Exercise - List each line of the material below that contains the word "Expand".

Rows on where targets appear
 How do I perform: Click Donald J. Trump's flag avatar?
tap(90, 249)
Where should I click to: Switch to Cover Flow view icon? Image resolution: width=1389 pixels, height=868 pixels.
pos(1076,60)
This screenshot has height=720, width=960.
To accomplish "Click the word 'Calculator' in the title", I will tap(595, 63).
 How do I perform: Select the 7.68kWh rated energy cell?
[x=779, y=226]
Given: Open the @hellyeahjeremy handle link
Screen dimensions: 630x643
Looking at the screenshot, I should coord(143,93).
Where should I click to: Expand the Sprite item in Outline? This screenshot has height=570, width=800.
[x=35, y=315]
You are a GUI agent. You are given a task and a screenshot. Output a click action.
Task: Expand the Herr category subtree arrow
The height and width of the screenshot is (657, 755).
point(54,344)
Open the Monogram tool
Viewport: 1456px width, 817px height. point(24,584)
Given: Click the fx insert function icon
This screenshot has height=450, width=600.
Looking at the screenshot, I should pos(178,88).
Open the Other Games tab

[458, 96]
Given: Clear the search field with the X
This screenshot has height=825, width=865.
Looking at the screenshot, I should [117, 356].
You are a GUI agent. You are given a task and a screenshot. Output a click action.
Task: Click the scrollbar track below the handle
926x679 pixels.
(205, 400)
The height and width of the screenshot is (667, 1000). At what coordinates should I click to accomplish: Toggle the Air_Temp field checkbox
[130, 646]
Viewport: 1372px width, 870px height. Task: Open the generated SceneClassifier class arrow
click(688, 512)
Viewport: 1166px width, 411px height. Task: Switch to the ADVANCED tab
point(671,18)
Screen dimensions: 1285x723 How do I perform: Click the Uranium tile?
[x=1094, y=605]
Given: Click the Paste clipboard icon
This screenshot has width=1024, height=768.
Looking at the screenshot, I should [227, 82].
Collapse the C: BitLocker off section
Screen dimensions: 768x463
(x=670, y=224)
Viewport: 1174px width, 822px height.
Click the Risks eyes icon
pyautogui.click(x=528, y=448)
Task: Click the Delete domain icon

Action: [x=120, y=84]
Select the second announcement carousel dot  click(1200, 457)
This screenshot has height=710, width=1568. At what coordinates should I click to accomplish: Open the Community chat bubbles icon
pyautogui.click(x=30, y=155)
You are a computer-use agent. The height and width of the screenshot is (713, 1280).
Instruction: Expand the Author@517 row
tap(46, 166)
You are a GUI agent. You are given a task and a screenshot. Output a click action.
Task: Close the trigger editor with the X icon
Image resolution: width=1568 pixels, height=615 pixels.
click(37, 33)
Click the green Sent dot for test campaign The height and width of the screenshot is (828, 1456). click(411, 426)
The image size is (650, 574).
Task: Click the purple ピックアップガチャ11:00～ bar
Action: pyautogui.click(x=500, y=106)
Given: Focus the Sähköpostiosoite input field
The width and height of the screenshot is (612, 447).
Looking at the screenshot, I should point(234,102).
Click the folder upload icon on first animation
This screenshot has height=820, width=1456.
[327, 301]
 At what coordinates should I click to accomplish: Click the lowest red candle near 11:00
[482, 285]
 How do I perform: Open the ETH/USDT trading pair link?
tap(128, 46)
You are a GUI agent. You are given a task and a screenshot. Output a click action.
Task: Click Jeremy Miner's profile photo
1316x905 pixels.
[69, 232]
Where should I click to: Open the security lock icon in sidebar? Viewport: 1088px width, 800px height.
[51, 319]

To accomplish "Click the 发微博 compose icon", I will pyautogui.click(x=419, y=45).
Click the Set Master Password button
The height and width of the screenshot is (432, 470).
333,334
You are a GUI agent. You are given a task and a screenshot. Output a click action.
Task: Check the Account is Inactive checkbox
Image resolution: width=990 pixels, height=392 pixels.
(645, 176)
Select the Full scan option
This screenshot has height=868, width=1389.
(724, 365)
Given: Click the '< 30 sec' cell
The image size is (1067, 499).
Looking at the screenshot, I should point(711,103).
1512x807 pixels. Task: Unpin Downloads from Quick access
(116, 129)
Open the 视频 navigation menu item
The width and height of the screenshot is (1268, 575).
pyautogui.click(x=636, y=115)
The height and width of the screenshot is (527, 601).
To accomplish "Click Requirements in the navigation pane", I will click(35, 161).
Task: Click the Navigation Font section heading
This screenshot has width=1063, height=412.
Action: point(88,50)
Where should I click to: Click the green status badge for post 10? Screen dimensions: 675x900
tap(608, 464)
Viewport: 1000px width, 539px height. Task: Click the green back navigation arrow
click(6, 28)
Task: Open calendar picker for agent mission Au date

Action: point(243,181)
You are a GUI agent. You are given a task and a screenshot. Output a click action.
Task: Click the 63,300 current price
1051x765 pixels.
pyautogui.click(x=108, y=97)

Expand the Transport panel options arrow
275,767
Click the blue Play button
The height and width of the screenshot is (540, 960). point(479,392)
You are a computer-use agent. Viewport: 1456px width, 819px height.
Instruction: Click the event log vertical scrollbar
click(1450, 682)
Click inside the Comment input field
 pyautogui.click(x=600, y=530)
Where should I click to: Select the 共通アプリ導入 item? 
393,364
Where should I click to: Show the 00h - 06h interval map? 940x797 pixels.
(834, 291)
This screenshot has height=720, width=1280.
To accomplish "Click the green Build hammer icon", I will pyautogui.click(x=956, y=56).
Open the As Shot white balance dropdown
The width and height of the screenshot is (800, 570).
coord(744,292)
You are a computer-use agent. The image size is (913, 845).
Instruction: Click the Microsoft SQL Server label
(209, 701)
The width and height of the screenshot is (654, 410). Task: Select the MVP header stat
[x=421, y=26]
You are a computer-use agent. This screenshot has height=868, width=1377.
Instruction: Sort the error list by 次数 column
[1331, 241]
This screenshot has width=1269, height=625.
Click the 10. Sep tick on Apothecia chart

Solution -
Where should I click to: Expand the Sprite item in Outline? This screenshot has height=570, width=800.
Task: Expand the Herr category subtree arrow
Instruction: Expand the Author@517 row
Expand the Transport panel options arrow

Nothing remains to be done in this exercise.